Refractory Lining Materials Testing

In the selection of proper refractory materials, our material testing services are here to assist. Testing of the durability of refractory materials in a specific chemical environment can be done at laboratory scale. This makes it possible to follow the melt-refractory reactions in small volume instead of at full scale. With well-chosen, valid refractory grades longer campaigns can be expected in operation. Technical risks for refractory failure can be reduced and health and safety risks subsequently minimized.

Smelter personnel are often driven into negotiations with refractory suppliers, whether they are old suppliers offering new grades, or new suppliers entering the market. The measurement of refractory chemical durability helps in quality assurance of their products. With old suppliers the properties of familiar grades may change due to a different raw material base and with new suppliers the quality is an unknown quantity. Our Research Center’s service is independent from any refractory supplier and can provide you the expertise required to make the right selection for your smelter.

The measurement

Our Research Center has performed refractory durability tests for over 35 years. Target groups have been flash smelting and converting units as well as copper melting and casting units. Ferroalloy smelting refractories have also been tested along with refractories suitable for some new process concepts.
Tested refractory materials include magnesia chrome, magnesia, alumina-silica and carbon bricks or masses. The process melt has been typically slag, but matte and metal melts have been investigated as well. Best results can be expected if authentic slag or matte from a customer can be used. If not available, a reference melt can be utilized.
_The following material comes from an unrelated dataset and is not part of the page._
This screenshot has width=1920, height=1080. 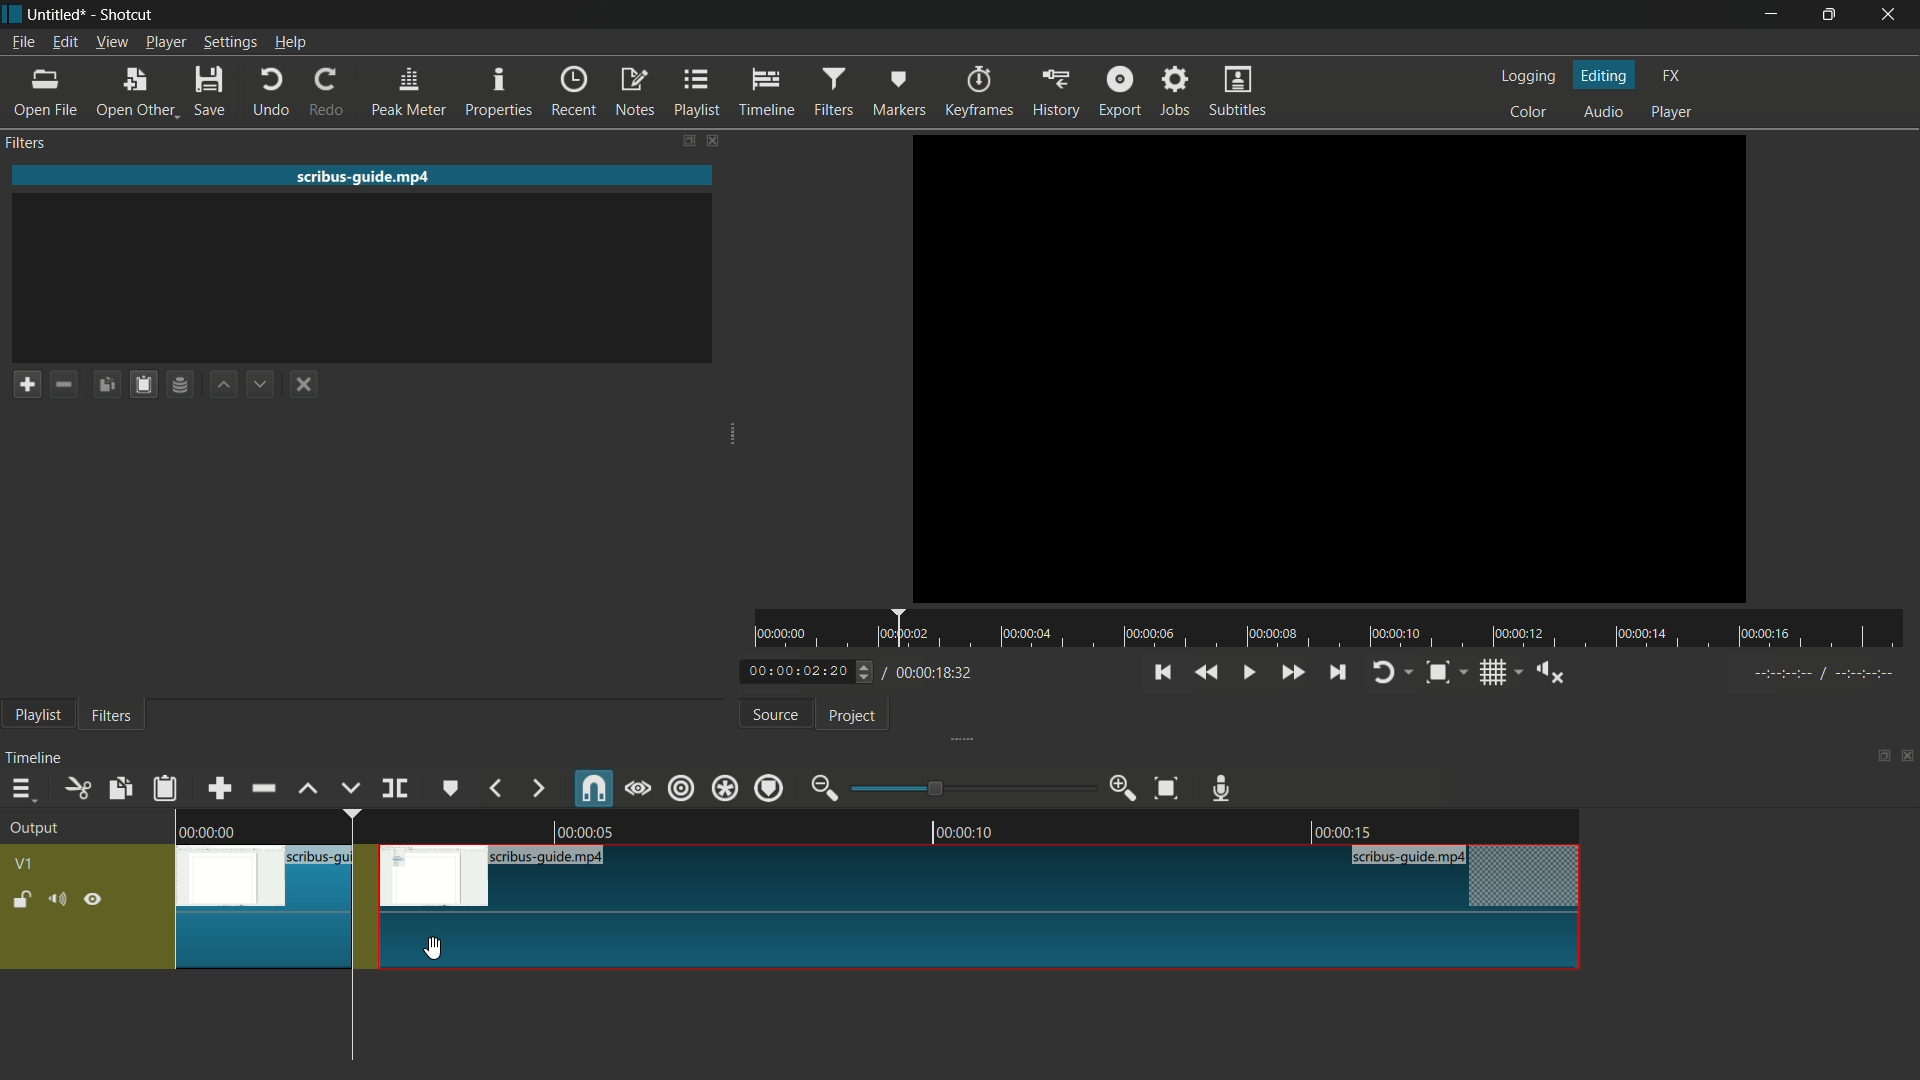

There are two options to measure the chemical durability of a refractory material: a finger test or a crucible test. The finger test is best suited for refractory brick materials and is the one most used, because it is dynamic and most accurately resembles the real operating conditions. The crucible test is best for refractory masses and for cases where the reactions with the refractories are unknown, i.e. new process concepts. It is static and does not mimic the vigorous melt movements as well as the finger method. Which method to use must be considered case by case.

The finger and the crucible methods differ in the way the investigated refractory is introduced. In the finger test the refractory is the finger and the melt is held typically in an Al2O3 crucible. In the crucible method there is no finger and the melt is held in a crucible made out of the investigated refractory material. 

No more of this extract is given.